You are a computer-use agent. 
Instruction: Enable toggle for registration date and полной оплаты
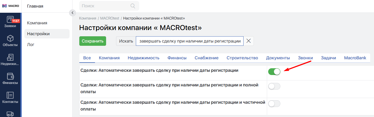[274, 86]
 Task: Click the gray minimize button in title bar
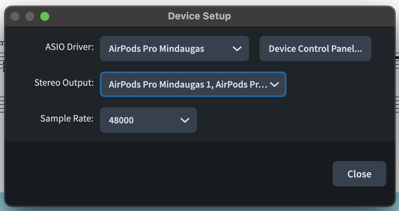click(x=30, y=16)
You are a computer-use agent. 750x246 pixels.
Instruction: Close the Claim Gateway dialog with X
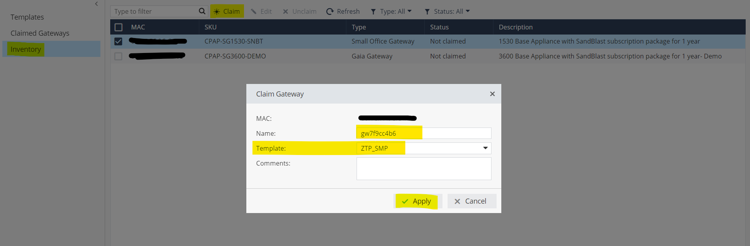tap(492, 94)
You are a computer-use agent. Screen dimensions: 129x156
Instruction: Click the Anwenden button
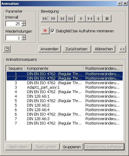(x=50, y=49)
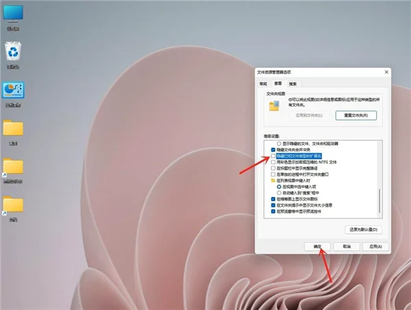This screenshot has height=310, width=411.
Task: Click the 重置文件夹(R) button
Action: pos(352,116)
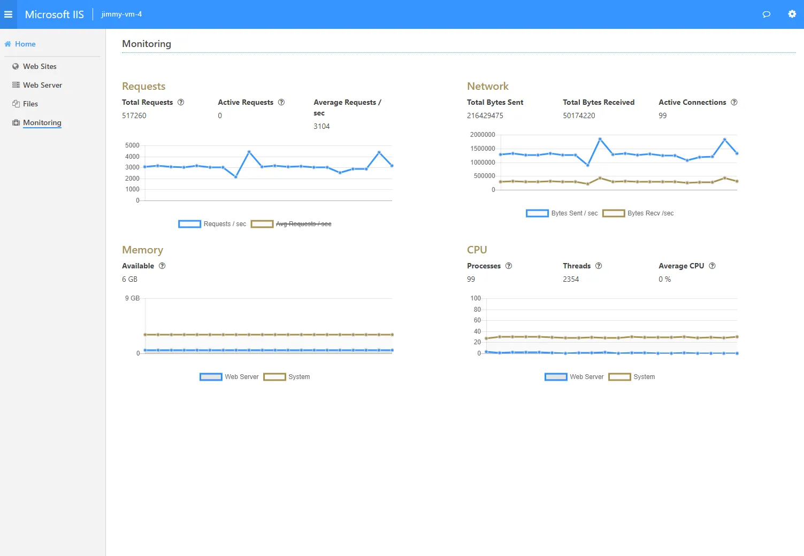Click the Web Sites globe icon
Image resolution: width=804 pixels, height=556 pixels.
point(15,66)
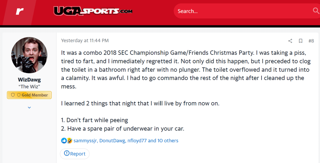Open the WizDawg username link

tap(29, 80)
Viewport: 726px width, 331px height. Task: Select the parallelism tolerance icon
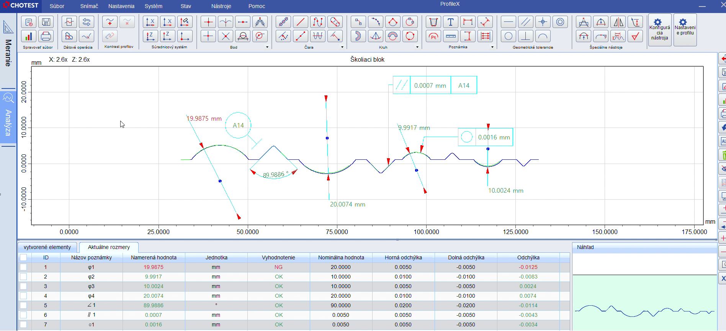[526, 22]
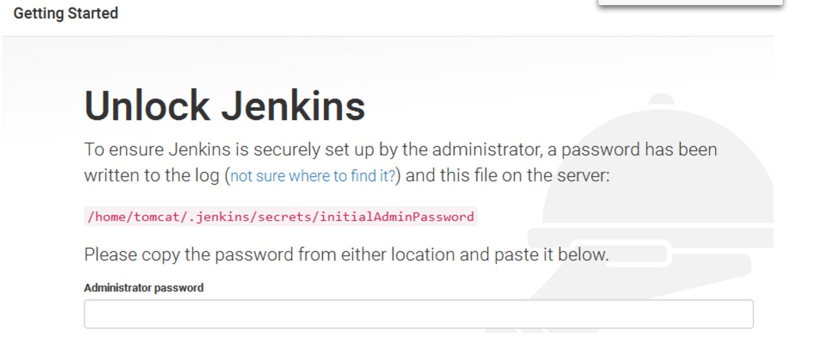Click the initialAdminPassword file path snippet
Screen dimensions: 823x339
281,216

.....

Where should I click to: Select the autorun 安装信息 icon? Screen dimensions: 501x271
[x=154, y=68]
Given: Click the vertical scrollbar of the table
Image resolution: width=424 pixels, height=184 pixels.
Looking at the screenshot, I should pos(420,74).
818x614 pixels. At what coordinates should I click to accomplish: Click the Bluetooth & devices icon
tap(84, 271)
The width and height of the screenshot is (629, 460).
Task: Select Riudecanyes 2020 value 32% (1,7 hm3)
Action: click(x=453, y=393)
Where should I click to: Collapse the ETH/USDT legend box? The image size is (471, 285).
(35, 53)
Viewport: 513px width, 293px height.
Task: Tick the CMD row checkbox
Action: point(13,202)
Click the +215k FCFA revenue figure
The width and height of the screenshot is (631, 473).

.....

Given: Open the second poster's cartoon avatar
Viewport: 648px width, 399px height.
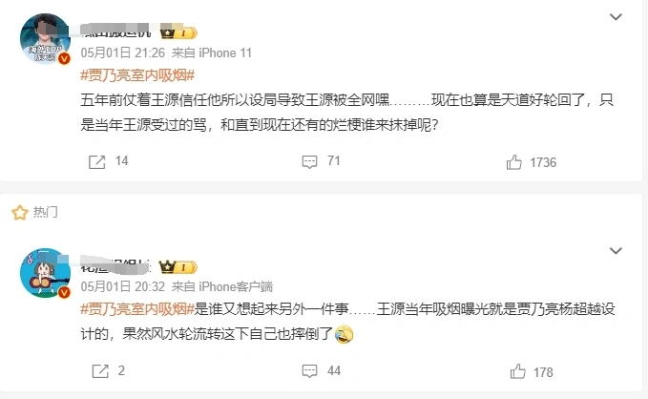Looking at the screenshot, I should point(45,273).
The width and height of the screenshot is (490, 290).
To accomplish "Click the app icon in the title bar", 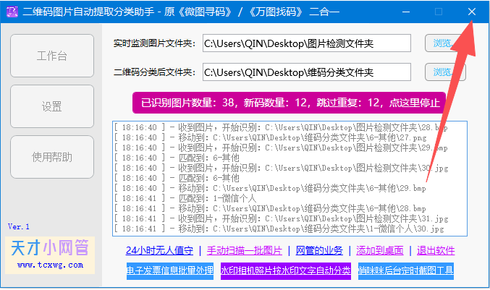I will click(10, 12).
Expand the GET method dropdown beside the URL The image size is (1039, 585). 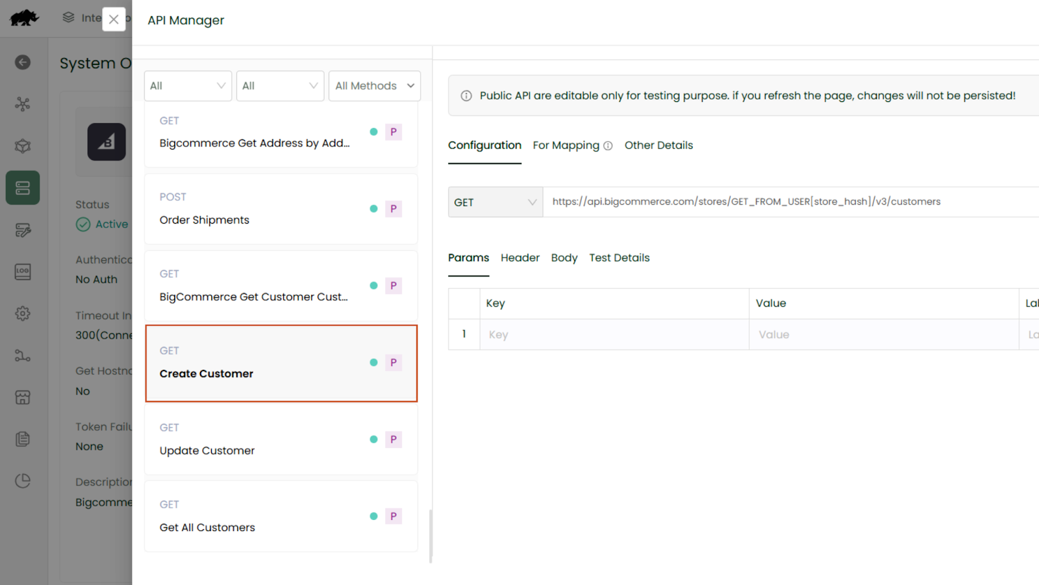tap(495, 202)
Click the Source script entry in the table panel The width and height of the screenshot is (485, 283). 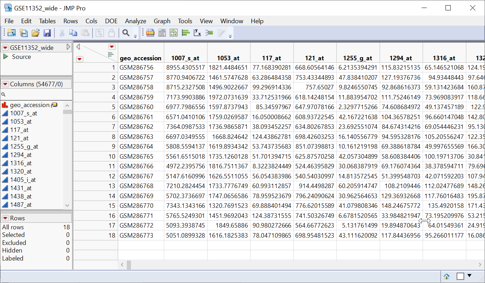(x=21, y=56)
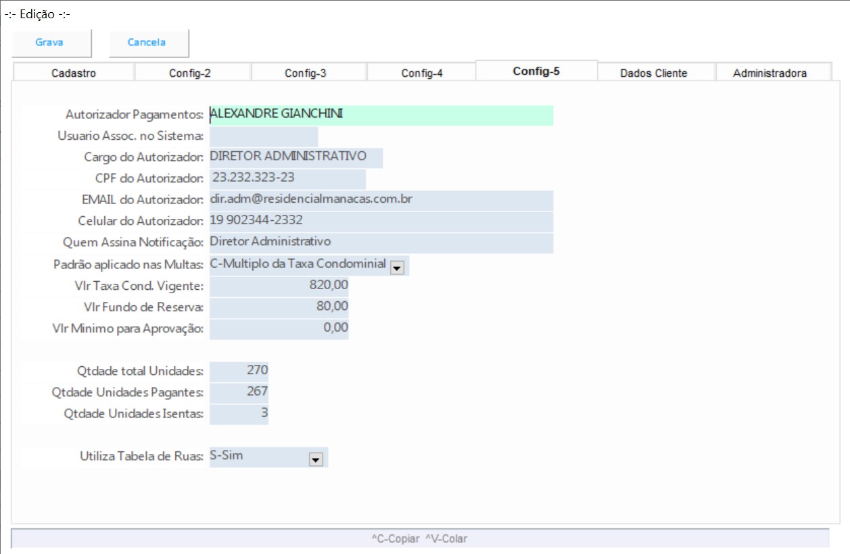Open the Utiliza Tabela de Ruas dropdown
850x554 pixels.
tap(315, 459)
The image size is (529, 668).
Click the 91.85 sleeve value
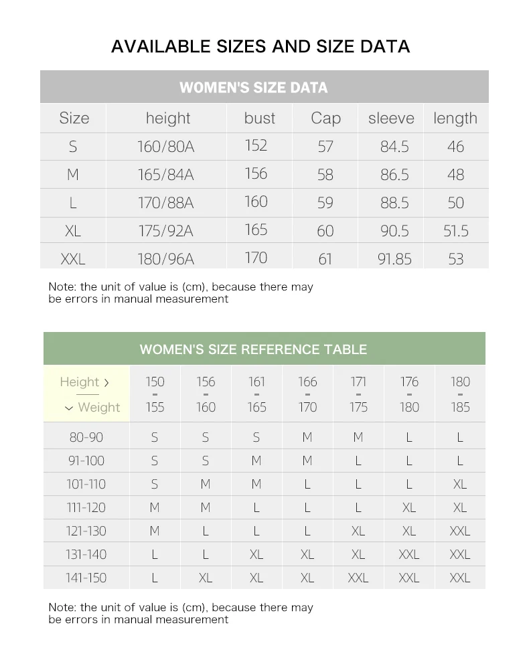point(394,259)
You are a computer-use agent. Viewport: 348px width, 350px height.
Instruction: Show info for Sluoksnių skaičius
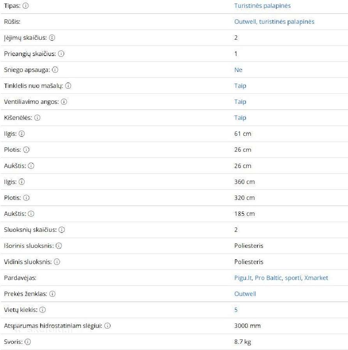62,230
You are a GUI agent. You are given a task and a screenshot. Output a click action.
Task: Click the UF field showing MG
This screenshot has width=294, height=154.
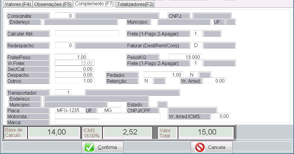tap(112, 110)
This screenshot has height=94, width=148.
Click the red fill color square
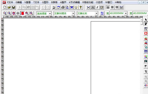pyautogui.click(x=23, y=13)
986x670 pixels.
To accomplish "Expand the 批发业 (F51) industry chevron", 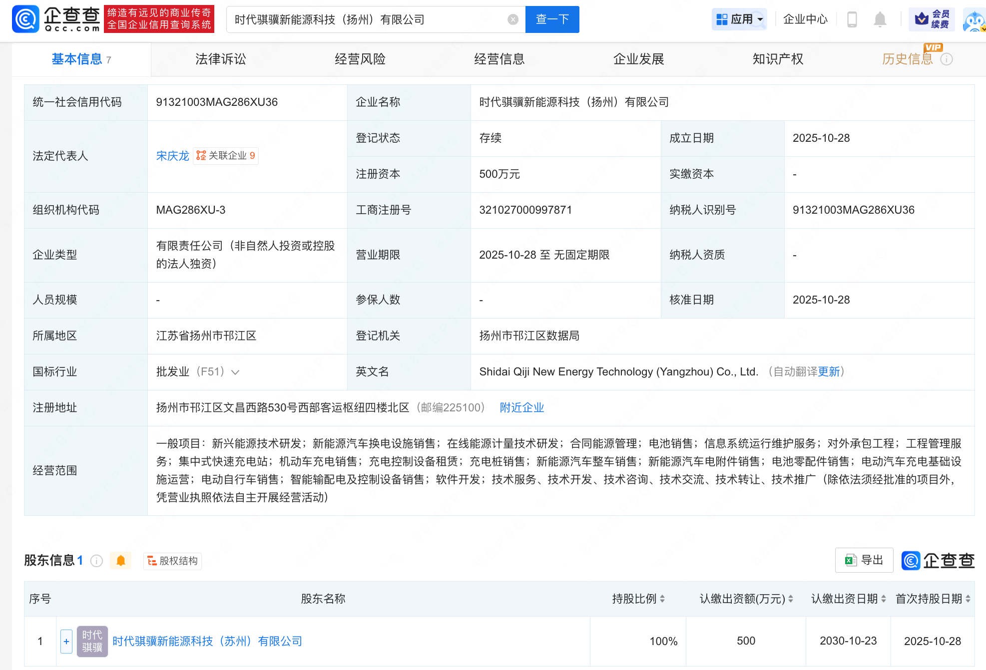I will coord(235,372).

.....

■ INSTRUCTIONS TO FOLLOW ■
Render the records as a Markdown table with the columns Row and Line. Begin at the line that contains "Where should I click to: Collapse", stop after the line that contains "The width and height of the screenshot is (631, 473).", number each row, and omit blank lines.

■ CORRECT OUTPUT ■
| Row | Line |
|---|---|
| 1 | Where should I click to: Collapse the ETH/USDT legend box? The image size is (471, 285). |
| 2 | (35, 53) |
| 3 | Viewport: 513px width, 293px height. |
| 4 | Task: Tick the CMD row checkbox |
| 5 | Action: point(13,202) |
| 6 | Click the +215k FCFA revenue figure |
| 7 | The width and height of the screenshot is (631, 473). |